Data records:

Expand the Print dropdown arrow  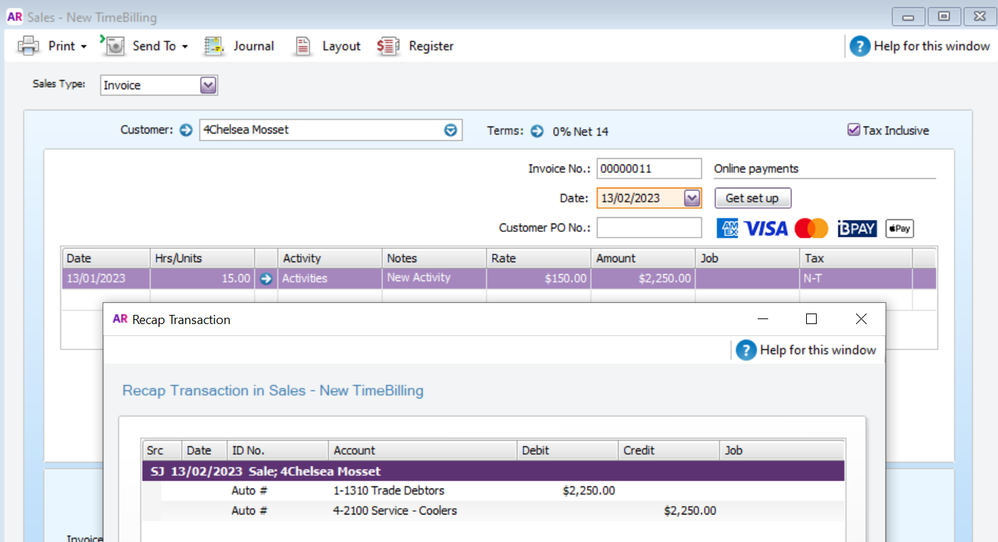pyautogui.click(x=84, y=47)
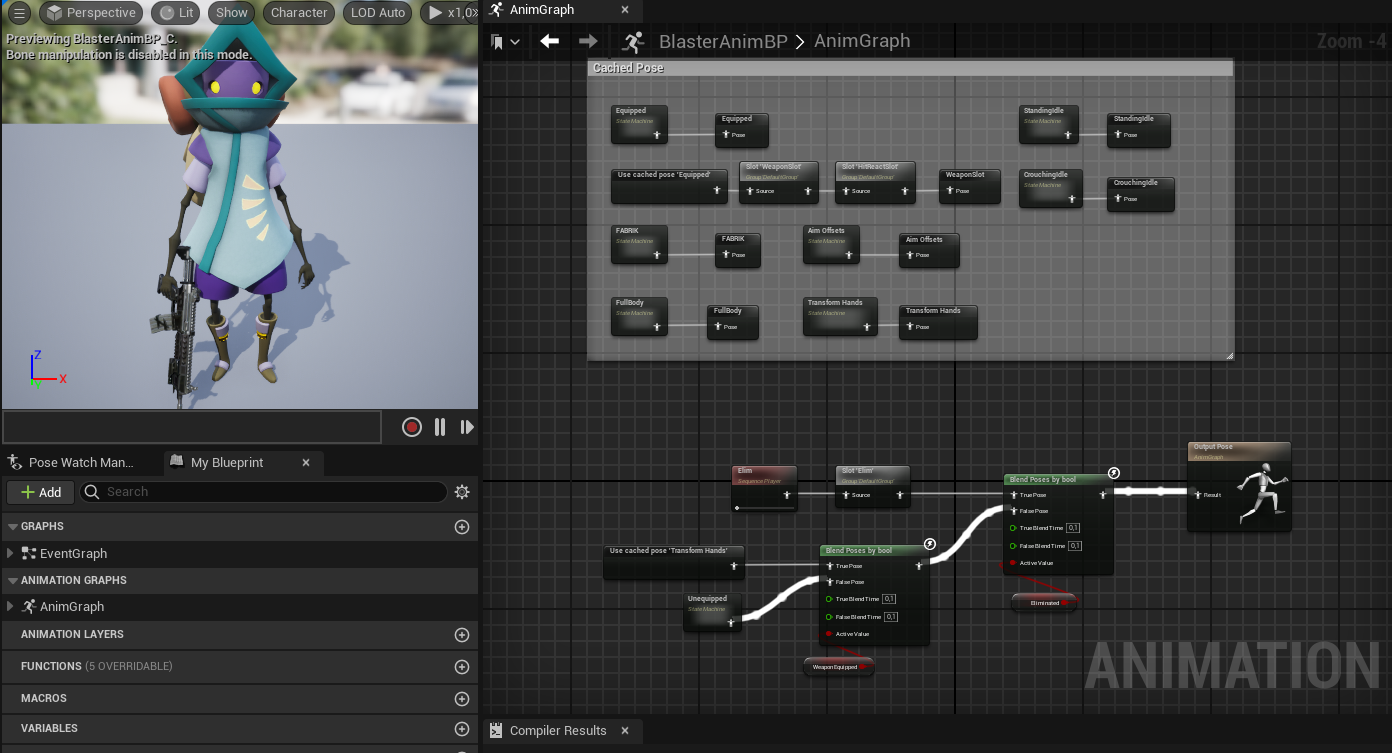Screen dimensions: 1392x753
Task: Expand the EventGraph tree entry
Action: (x=10, y=554)
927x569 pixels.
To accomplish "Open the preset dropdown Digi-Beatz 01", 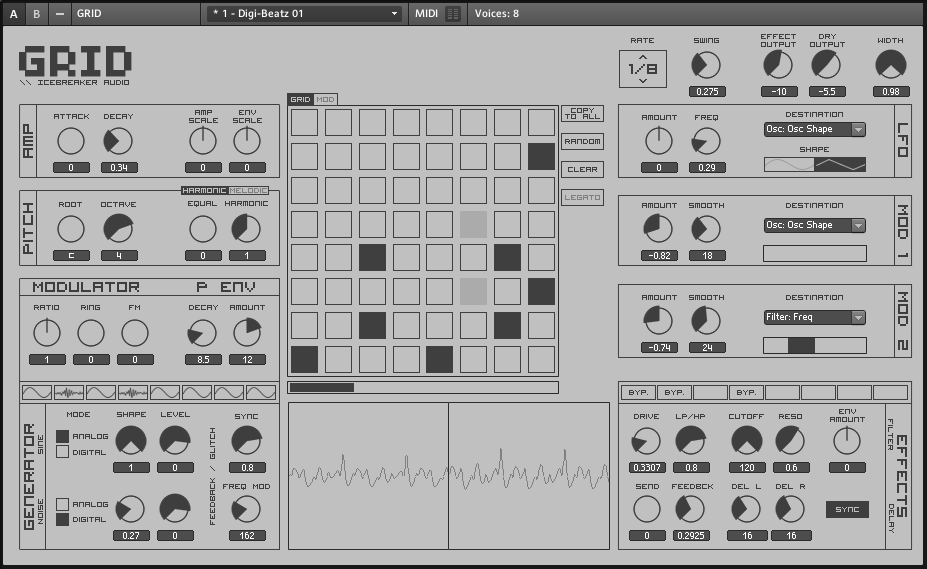I will 304,14.
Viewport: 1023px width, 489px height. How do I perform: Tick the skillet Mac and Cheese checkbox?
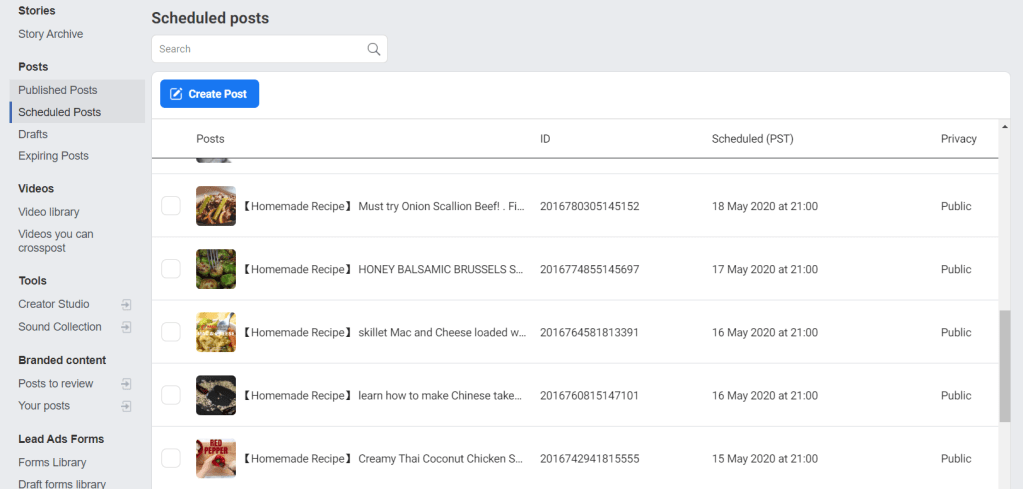[171, 332]
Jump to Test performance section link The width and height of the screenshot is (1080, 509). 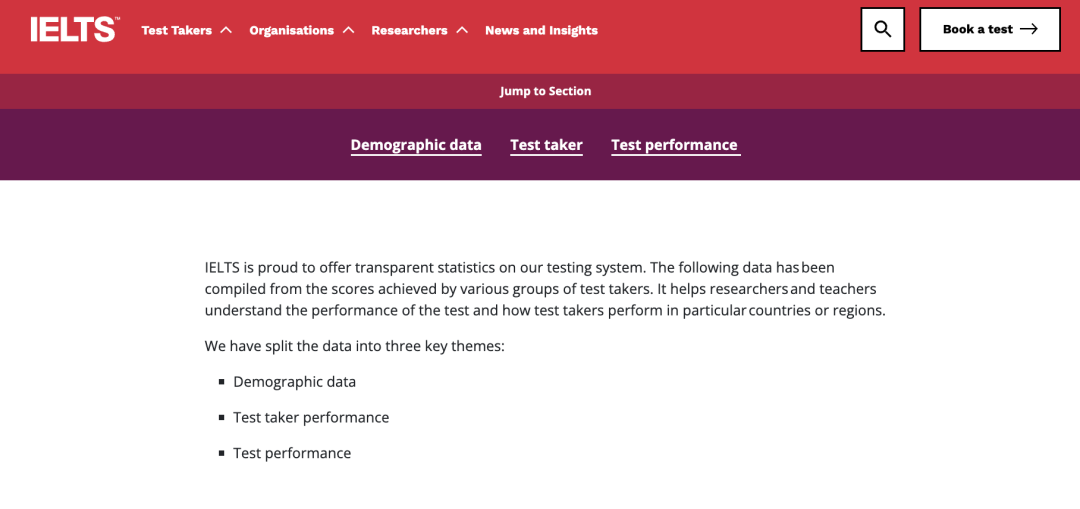click(674, 145)
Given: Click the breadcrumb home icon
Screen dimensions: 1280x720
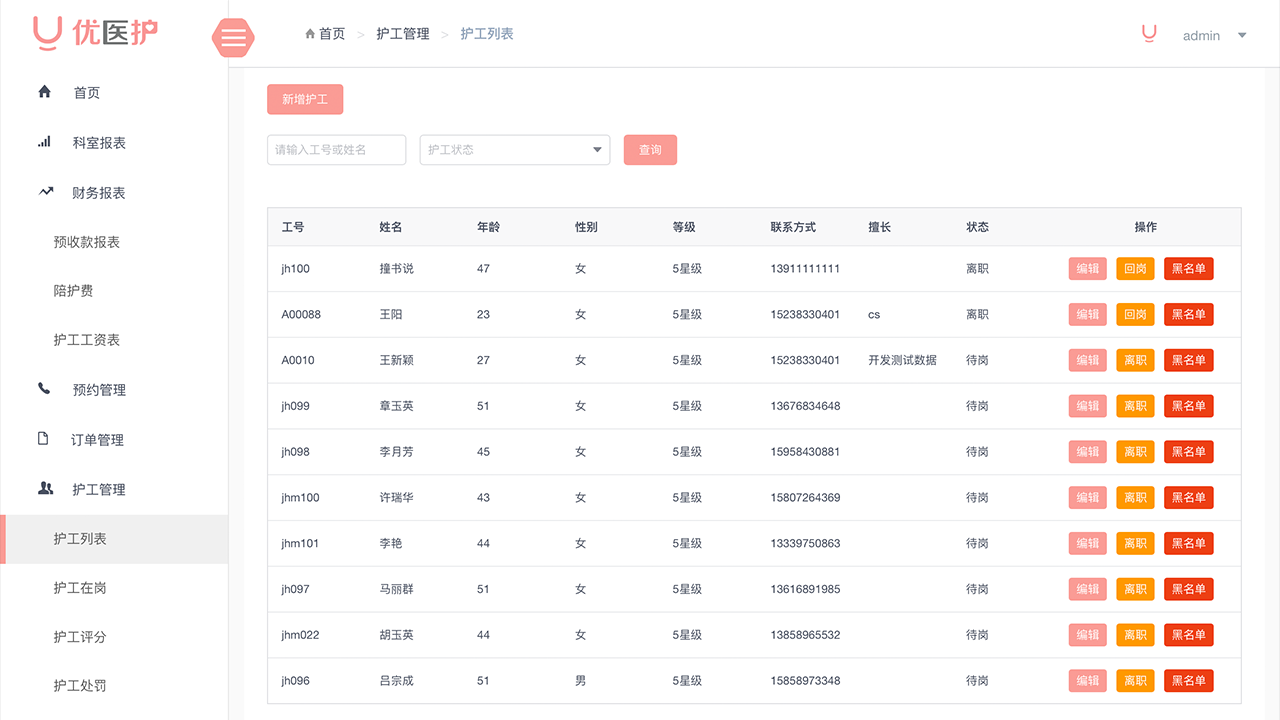Looking at the screenshot, I should tap(310, 33).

Instructions for the task:
Set down, exactly as written, each line from the one that contains "Given: Click the breadcrumb home icon" to the last line of the records, but none of the pictures.

Solution:
Given: Click the breadcrumb home icon
Screen dimensions: 1280x720
Looking at the screenshot, I should tap(310, 33).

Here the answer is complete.